[Stored data entries]:
◇ ◇ ◇ ◇ ◇

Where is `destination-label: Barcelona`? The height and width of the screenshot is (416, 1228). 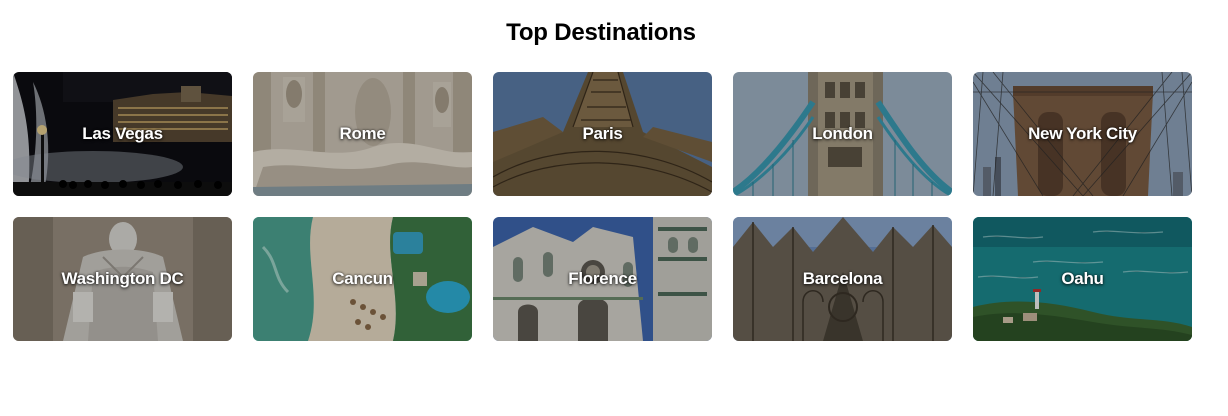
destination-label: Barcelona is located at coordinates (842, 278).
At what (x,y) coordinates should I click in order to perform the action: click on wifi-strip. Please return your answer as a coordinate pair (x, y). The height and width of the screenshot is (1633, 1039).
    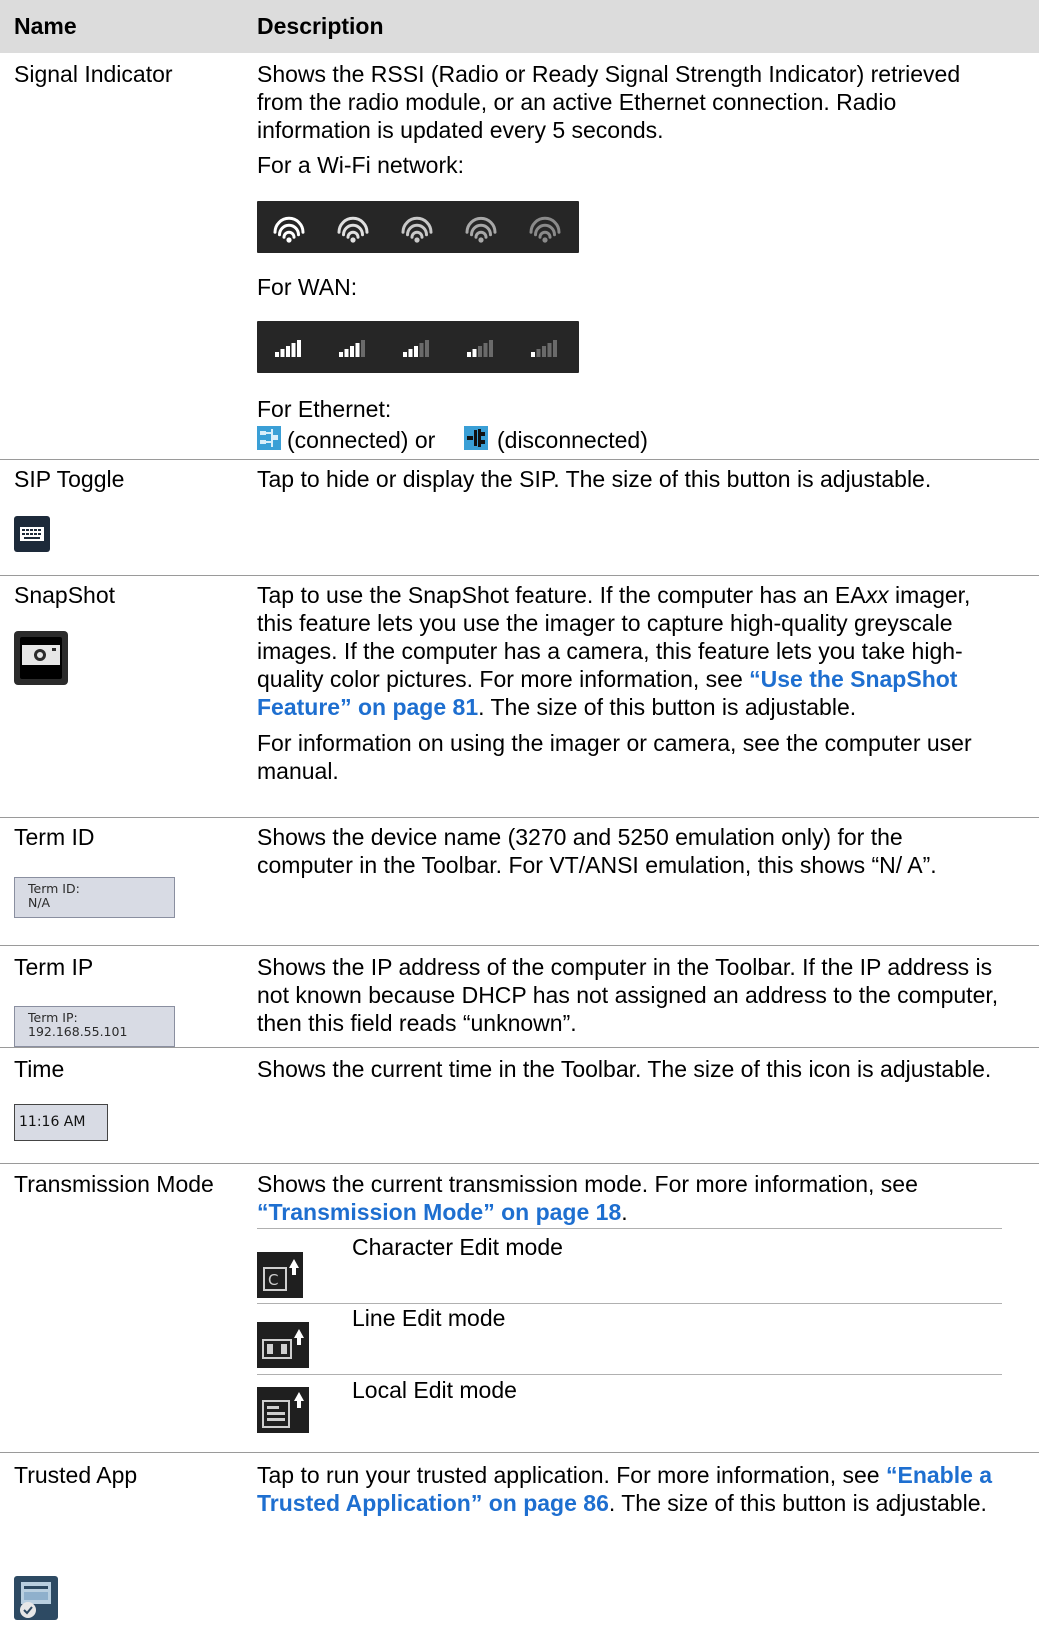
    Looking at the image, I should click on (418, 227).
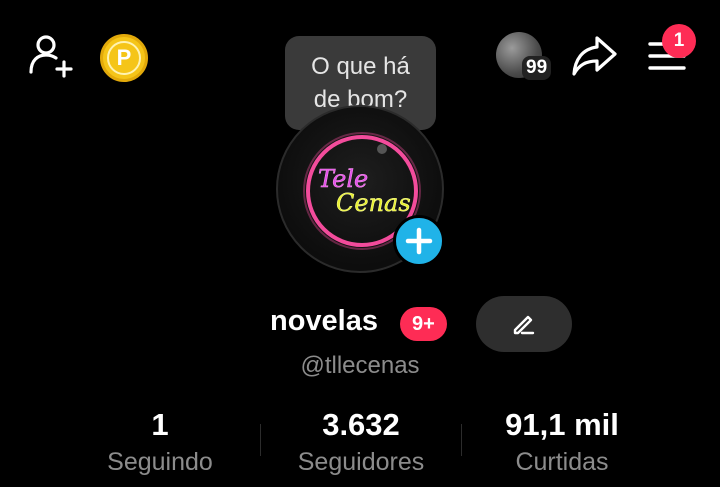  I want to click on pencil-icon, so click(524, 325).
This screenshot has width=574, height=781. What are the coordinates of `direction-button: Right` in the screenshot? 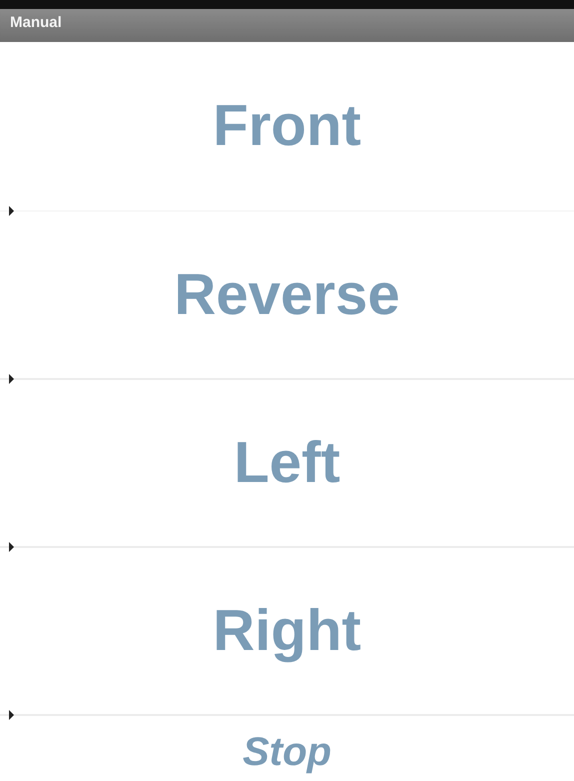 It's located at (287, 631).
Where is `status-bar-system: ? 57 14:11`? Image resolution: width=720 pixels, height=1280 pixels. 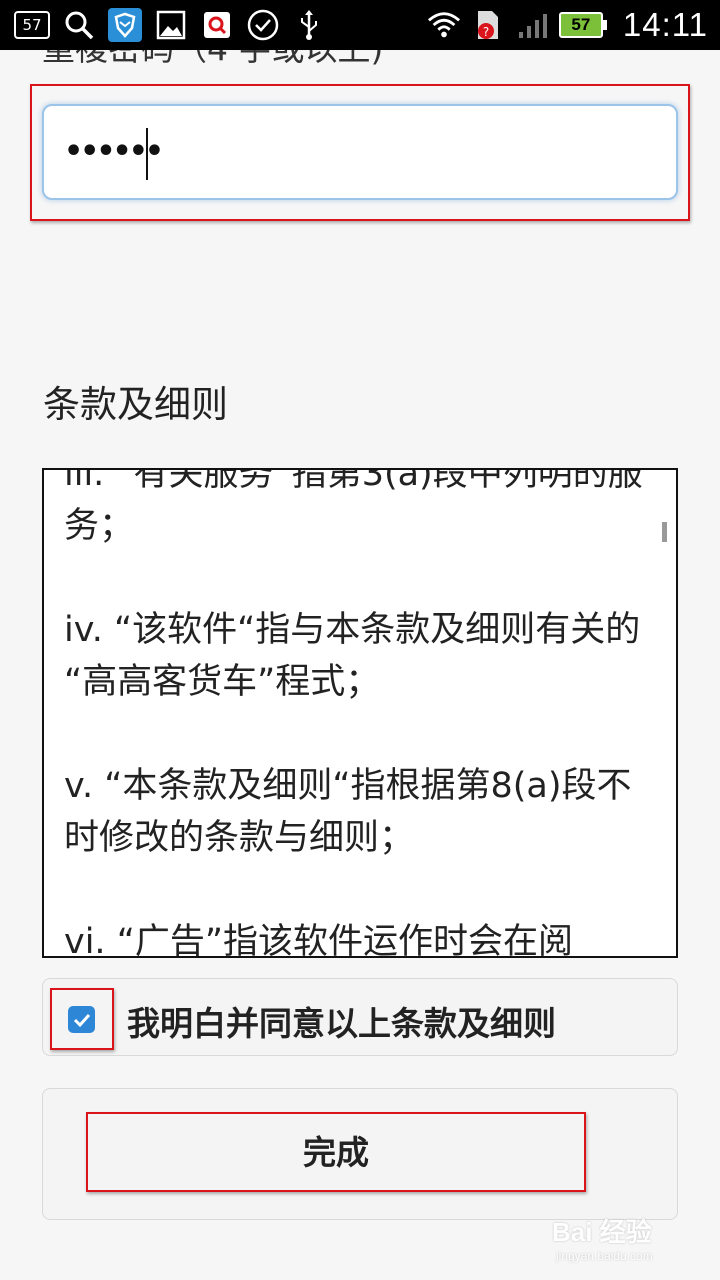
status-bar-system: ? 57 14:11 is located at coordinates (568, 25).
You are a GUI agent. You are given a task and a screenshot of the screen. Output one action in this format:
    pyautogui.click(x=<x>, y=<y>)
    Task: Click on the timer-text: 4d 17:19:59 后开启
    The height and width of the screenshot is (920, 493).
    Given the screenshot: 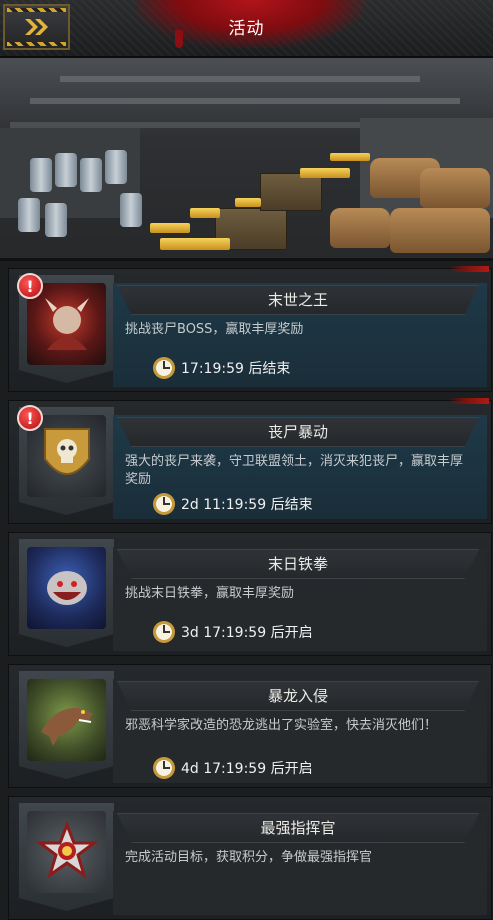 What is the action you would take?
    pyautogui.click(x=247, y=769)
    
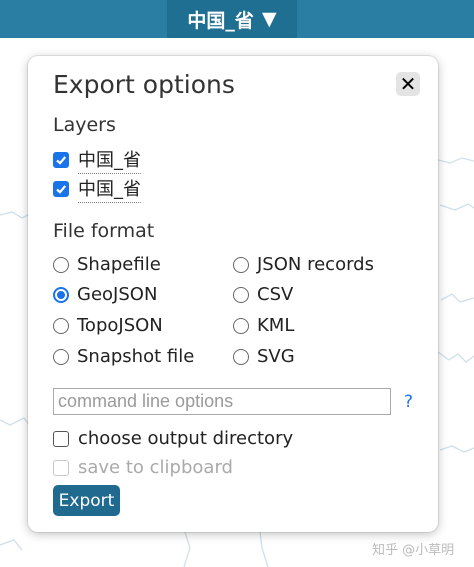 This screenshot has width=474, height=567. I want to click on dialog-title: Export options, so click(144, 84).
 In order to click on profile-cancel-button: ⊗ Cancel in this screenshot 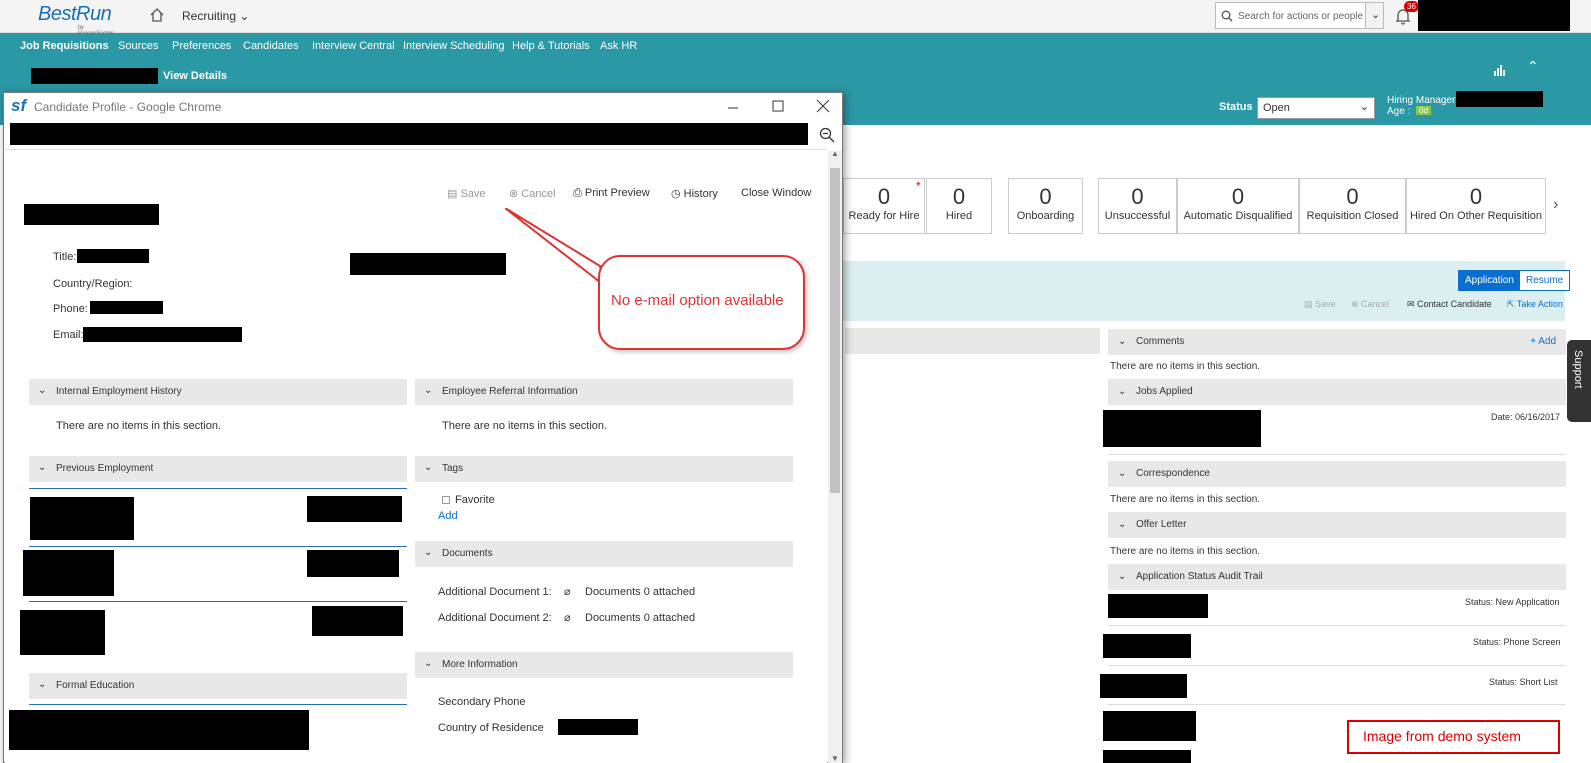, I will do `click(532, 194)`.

◇ ◇ ◇ ◇ ◇

[Task to carry out]: Please extract each line of the data above that contains the word "should", copying those lines in full.

[Written response]:
At what (x,y) coordinates should I click in order to perform the action: click on wifi-strip. Please return your answer as a coordinate pair (x, y). The height and width of the screenshot is (1633, 1039).
    Looking at the image, I should click on (418, 227).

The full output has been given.